In the last 12-15 years, population health has transformed the world of healthcare. Providers and payers alike now understand that while the US healthcare system is great at treating acute injuries, there is much room for improvement in the fight against chronic diseases.

Population health programs aim to create a coordinated, holistic approach to healthcare. An effective population health program serves as the “quarterback” of a patient’s healthcare strategy, coordinating the providers, payer, and patient into one team.

These are the three most effective strategies in running a successful population health program.

      • Get Patient Focused
      • Build a Data-Driven Organization
      • Increase Trust Between The Payer and Provider

 

Get Patient-Focused:

Other industries have long ago adopted a customer-centric approach to business. Retail, finance, and technology all design their processes and procedures to make the customer’s life as easy as possible. Prices are transparent, processes are clear, and mistakes are rare. Healthcare has a long way to go to catch up in this regard. Adopting a customer-focused mindset where principles like transparency, care coordination, and customer-service are embraced is essential to any population health program.

 

Build a Data-Driven Organization:

With the growth of technology, data and analytics have become central to any population health strategy. Analytics need to be actionable (i.e. they directly inform decisions) to be useful. If not managed carefully, analytics can become a money sink where analytic outputs are not trusted or used by the operators.

Population health organizations must focus on building a data-driven culture. Steps to do this include hiring executive leadership that owns the analytics roadmap (CIO, CTO, Chief Analytics Officer, etc.). The hired executive leader should have a proven track record in bringing data products to the market/scale.

 

Increase Trust Between The Payer and Provider

Historically, the relationship between payer and provider has been antagonistic. Payer’s struggle to get clean provider data while providers feel burdened by a mountain of paperwork from the payers. Both sides have a point.
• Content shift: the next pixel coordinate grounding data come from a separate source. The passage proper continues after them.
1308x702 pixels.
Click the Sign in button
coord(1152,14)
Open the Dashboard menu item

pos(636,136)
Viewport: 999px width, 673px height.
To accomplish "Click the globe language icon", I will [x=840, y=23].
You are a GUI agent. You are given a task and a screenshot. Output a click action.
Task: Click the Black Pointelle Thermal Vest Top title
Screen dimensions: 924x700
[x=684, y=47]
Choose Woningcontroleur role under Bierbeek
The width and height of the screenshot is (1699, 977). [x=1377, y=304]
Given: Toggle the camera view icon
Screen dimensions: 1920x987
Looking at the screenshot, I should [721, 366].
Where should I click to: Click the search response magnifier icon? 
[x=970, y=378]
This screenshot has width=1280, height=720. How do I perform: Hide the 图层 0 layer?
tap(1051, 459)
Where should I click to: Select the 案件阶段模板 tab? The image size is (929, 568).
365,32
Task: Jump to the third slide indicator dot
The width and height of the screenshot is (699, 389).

To get on the same page, use reporting and data standardizing processes to align the payer and the provider. Getting the wrong information is frustrating for everyone and ensuring that payers and providers are working from the same source of information is helpful.

Population health is about making sure the right person gets the right information at the right time so they can make the best decision. A solid population health strategy backed by solid technology allows an organization to serve in the “QB” role and improve its members’ health by meeting them where they are.